I am working on a project in Swift, using a dictionary
.
This dictionary is of the type [String : [Posting]]
. I have around 200k different "terms" (keys) to insert in it, and for each term I have around 500 to 1000 objects to append in a list. I know it's a weird practice but I don't have the choice and I must deal with all those elements.
The issue is that this is very very slow, as the dictionary gets bigger. I tried switching to a NSMutableDictionary
, no luck.
My addTerm
function is called everytime I need to insert an element :
func addTerm(_ term: String, withId id: Int, atPosition position: Int) {
if self.map[term] == nil {
self.map[term] = [Posting]()
}
if self.map[term]!.last?.documentId == id {
self.map[term]!.last?.addPosition(position)
}
else {
self.map[term]!.append(Posting(withId: id, atPosition: position, forTerm: term))
}
}
EDIT: I realized that its not the dictionary that causes all this lag, but its actually the arrays it contains.
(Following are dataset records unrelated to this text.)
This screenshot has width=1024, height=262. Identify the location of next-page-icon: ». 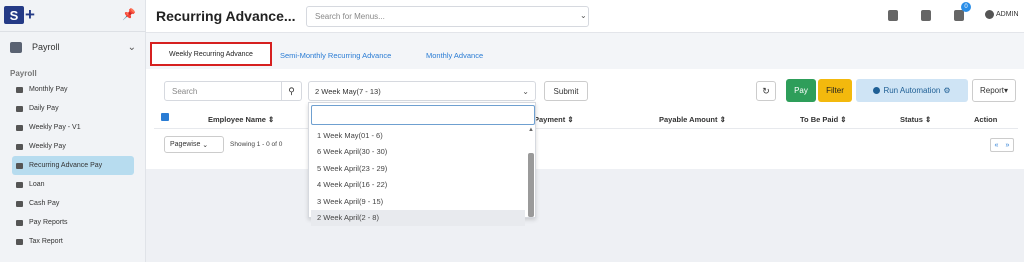
(1008, 146).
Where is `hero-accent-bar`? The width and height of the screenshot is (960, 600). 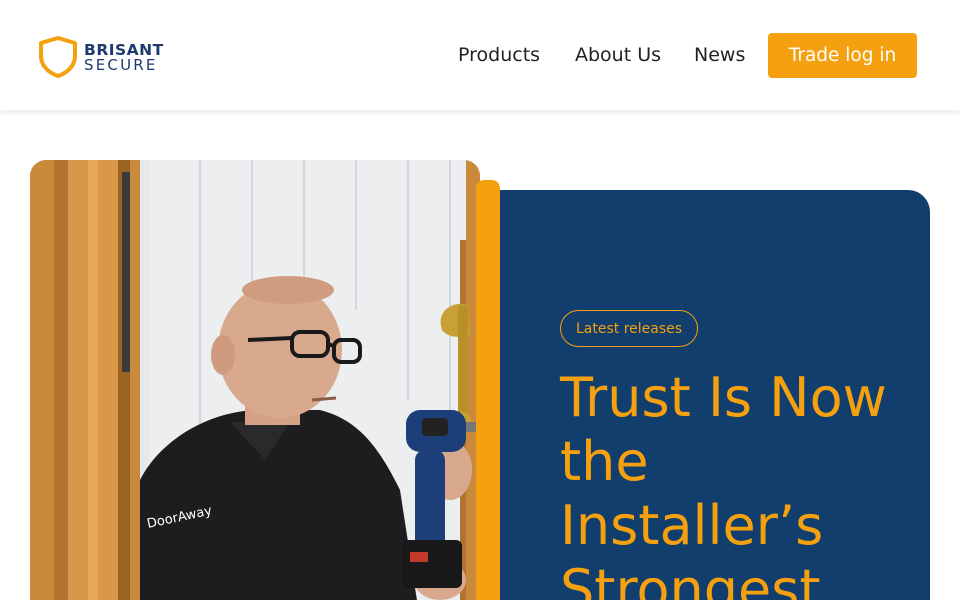
hero-accent-bar is located at coordinates (488, 390).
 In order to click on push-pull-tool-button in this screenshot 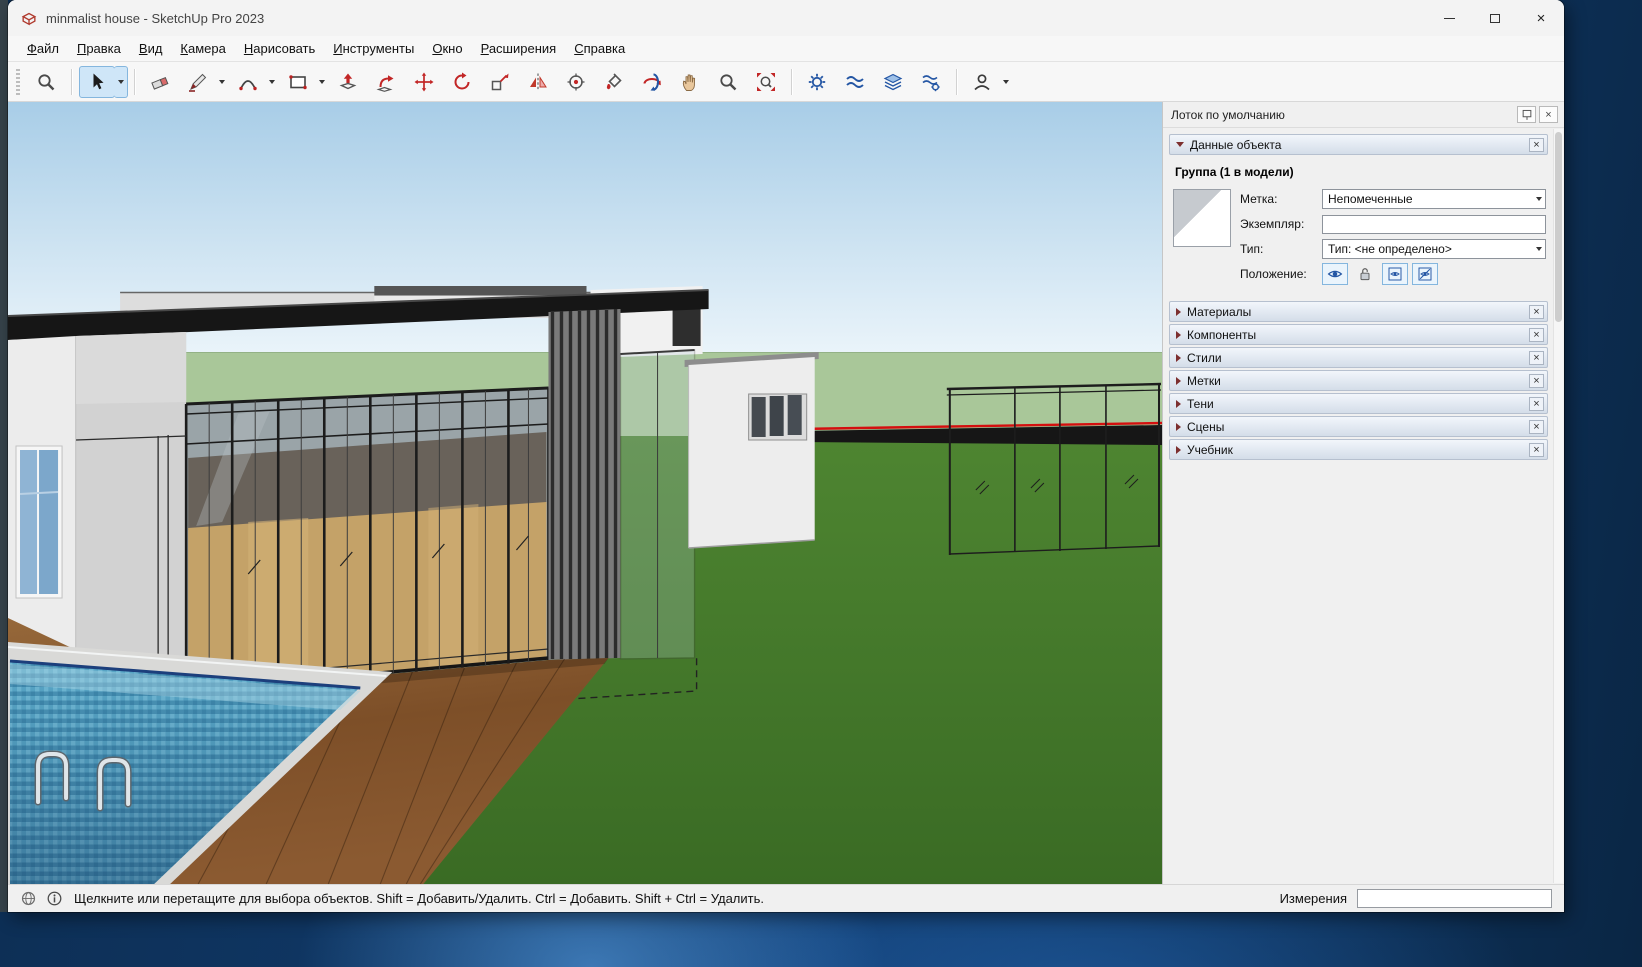, I will do `click(348, 82)`.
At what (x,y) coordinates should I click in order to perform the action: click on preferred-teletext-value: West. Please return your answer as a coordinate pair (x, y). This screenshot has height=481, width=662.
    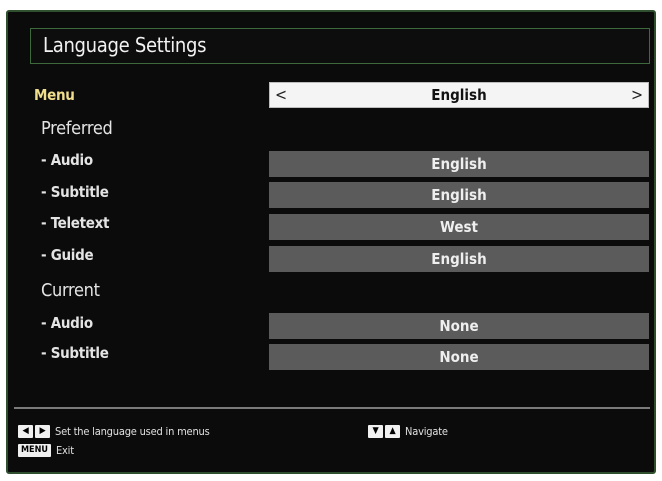
    Looking at the image, I should click on (459, 227).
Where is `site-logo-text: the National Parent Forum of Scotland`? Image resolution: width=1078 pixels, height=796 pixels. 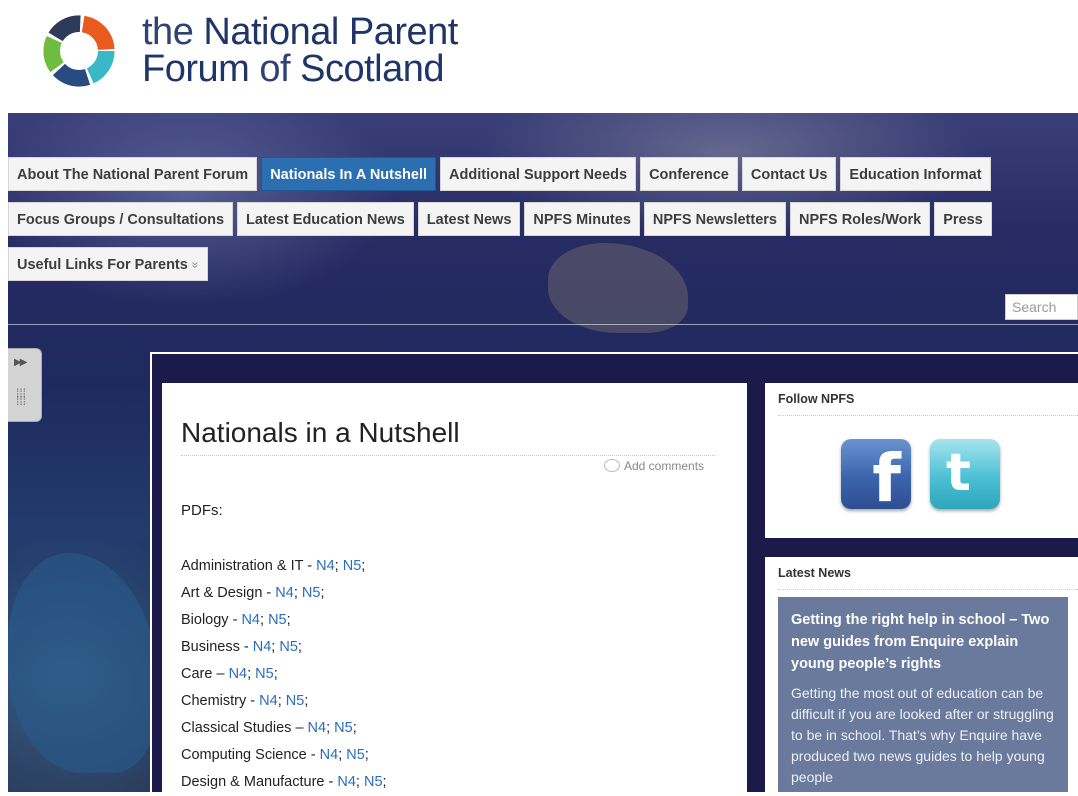
site-logo-text: the National Parent Forum of Scotland is located at coordinates (300, 50).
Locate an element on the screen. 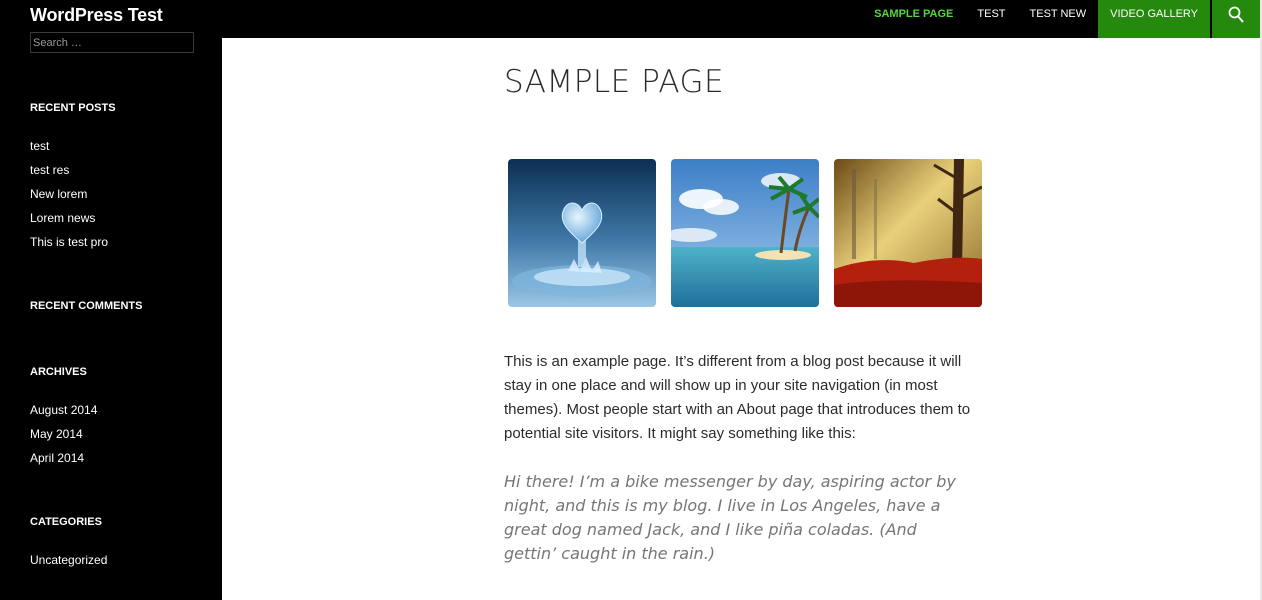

Arrays re-allocate way too much when adding new elements, and the best I could was to replace them with ContiguousArray
.
This is fairly common performance trap, as also observed in:
The issue stems from the fact that the array you're mutating in the expression self.map[term]!.append(...)
is a temporary mutable copy of the underlying array in the dictionary's storage. This means that the array is never uniquely referenced and so always has its buffer re-allocated.
This situation will fixed in Swift 5 with the unofficial introduction of generalised accessors, but until then, one solution (as mentioned in both the above Q&As) is to use Dictionary
's subscript(_:default:)
which from Swift 4.1 can mutate the value directly in storage.
Although your case isn't quite a straightforward case of applying a single mutation, so you need some kind of wrapper function in order to allow you to have scoped access to your mutable array.
For example, this could look like:
class X {
private var map: [String: [Posting]] = [:]
private func withPostings<R>(
forTerm term: String, mutations: (inout [Posting]) throws -> R
) rethrows -> R {
return try mutations(&map[term, default: []])
}
func addTerm(_ term: String, withId id: Int, atPosition position: Int) {
withPostings(forTerm: term) { postings in
if let posting = postings.last, posting.documentId == id {
posting.addPosition(position)
} else {
postings.append(Posting(withId: id, atPosition: position, forTerm: term))
}
}
}
// ...
}